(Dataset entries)
:::::

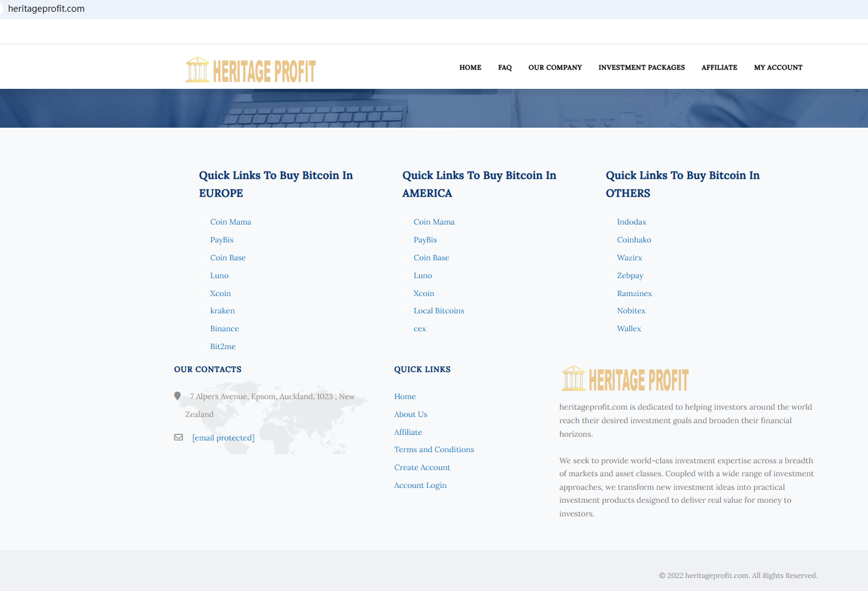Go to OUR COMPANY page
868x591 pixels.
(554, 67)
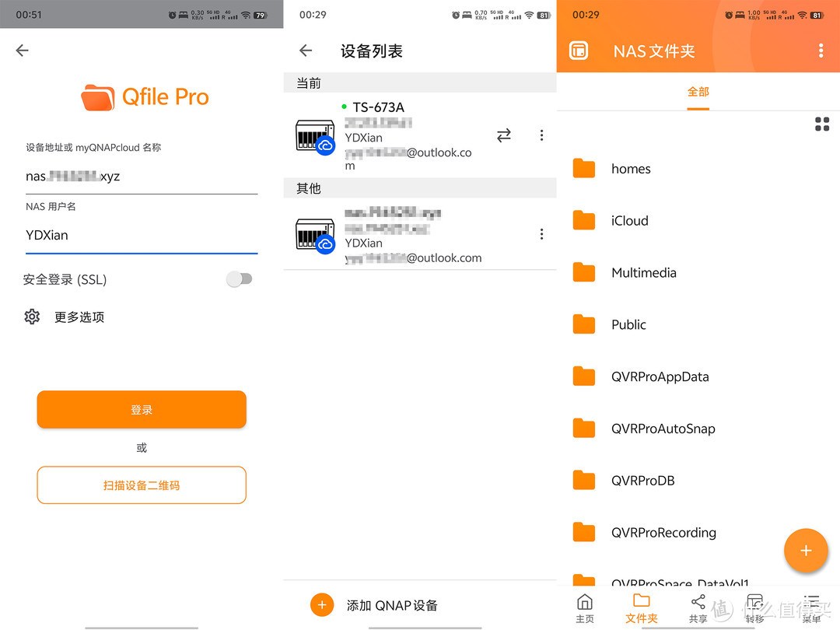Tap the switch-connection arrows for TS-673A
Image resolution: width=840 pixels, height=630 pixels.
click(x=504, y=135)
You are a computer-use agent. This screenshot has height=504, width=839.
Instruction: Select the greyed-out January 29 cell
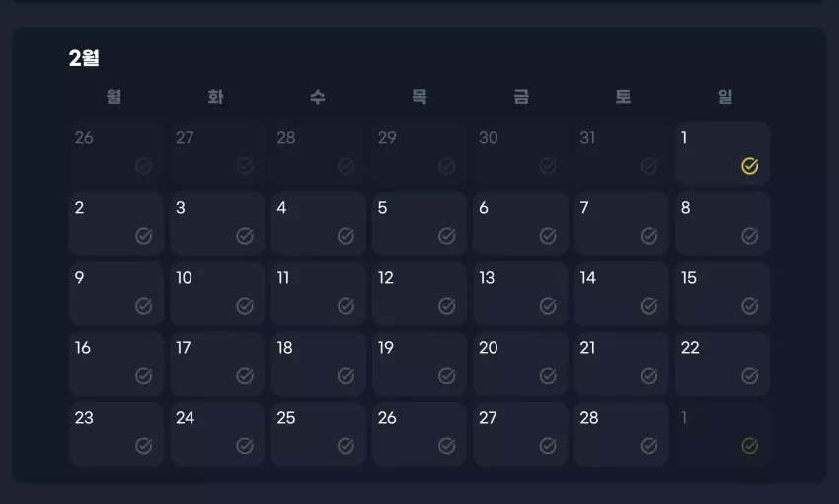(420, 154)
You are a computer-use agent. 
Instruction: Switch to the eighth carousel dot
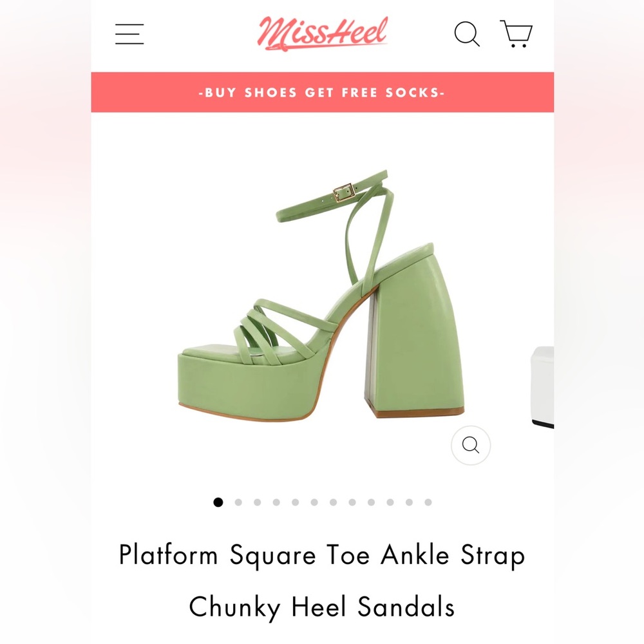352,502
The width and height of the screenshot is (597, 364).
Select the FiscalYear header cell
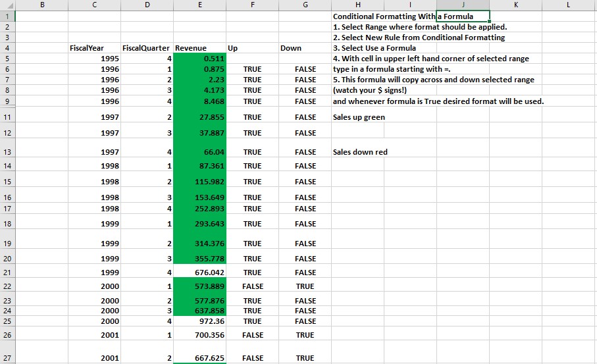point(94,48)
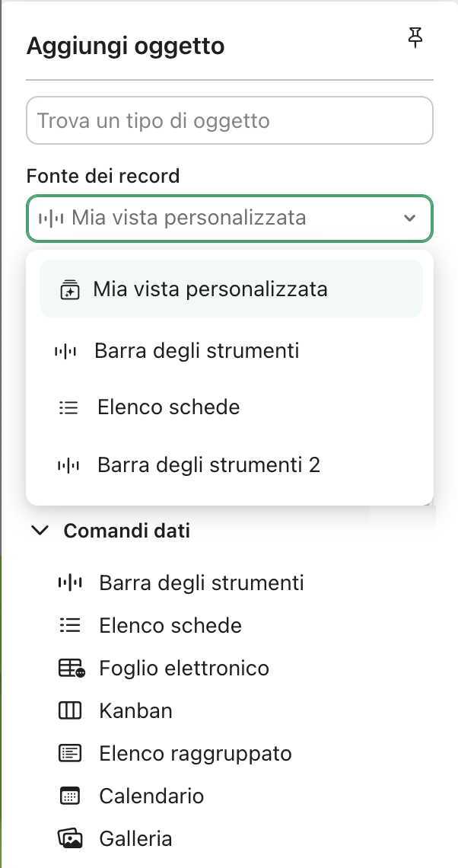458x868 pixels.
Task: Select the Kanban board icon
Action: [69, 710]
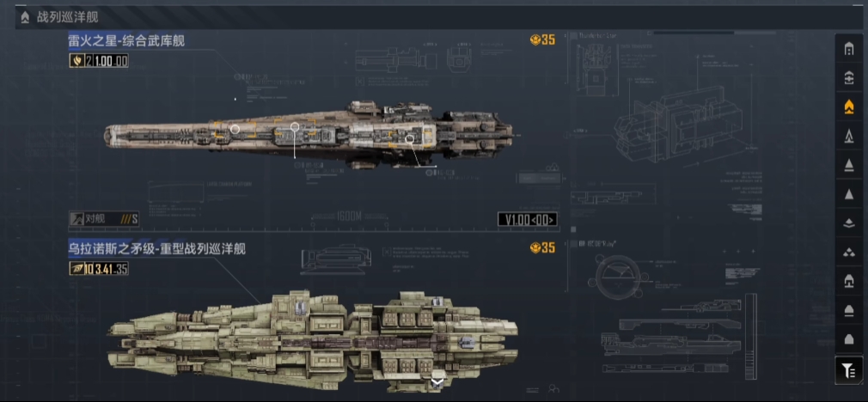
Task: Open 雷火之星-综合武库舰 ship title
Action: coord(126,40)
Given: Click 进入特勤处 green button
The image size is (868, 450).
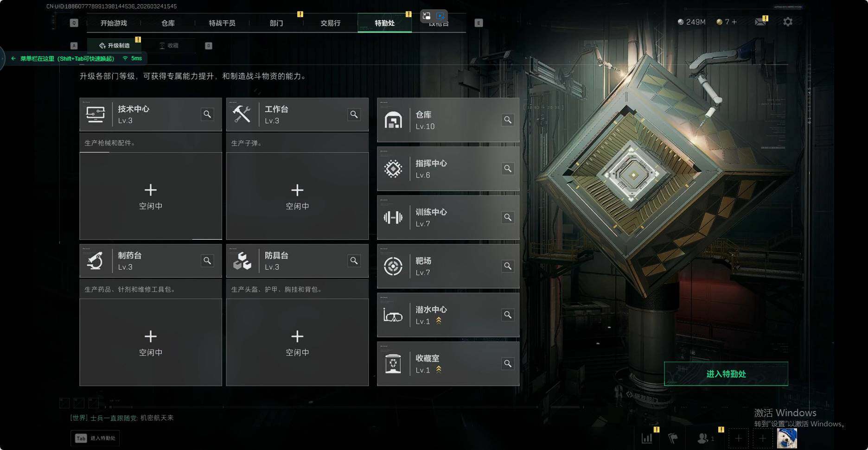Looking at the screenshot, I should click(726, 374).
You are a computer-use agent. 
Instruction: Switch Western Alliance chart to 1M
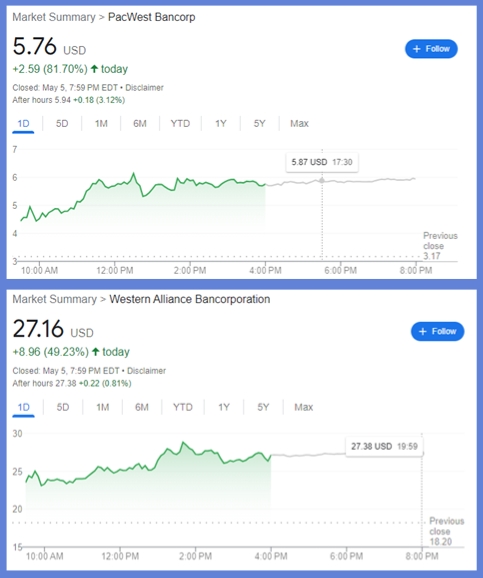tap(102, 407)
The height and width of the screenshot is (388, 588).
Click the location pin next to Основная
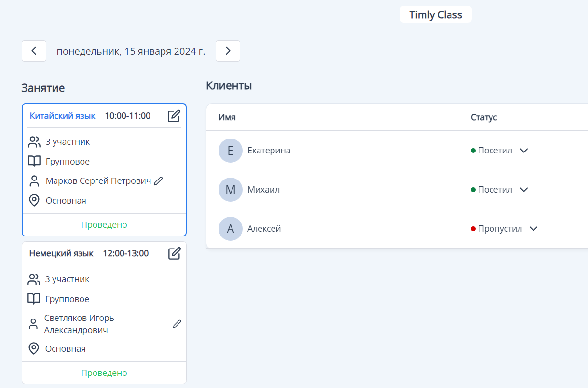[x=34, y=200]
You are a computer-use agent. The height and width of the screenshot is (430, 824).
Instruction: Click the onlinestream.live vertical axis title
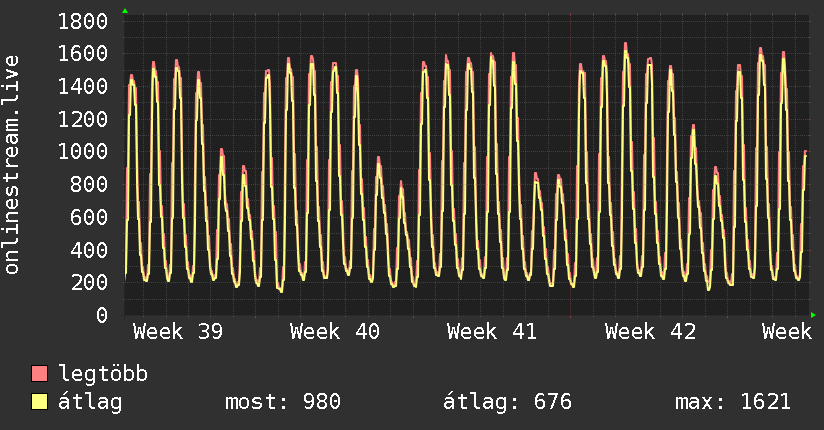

:::::

> [What the exercise asks]: With the pictures left out, copy exactly the lines from the line holding "Select the FiscalYear header cell" through the final line of the records, including both.

> [Answer to this problem]:
Select the FiscalYear header cell
point(94,48)
458x868 pixels.
Task: Select the Kanban board icon
Action: [69, 710]
Task: Open 雷火之星-综合武库舰 ship title
Action: coord(126,40)
Given: Click 进入特勤处 green button
The image size is (868, 450).
Looking at the screenshot, I should click(726, 374).
You are a computer-use agent. 
Instruction: Switch Western Alliance chart to 1M
tap(102, 407)
The height and width of the screenshot is (388, 588).
Click the location pin next to Основная
[x=34, y=200]
You are a computer-use agent. The height and width of the screenshot is (430, 824).
Instruction: Click the onlinestream.live vertical axis title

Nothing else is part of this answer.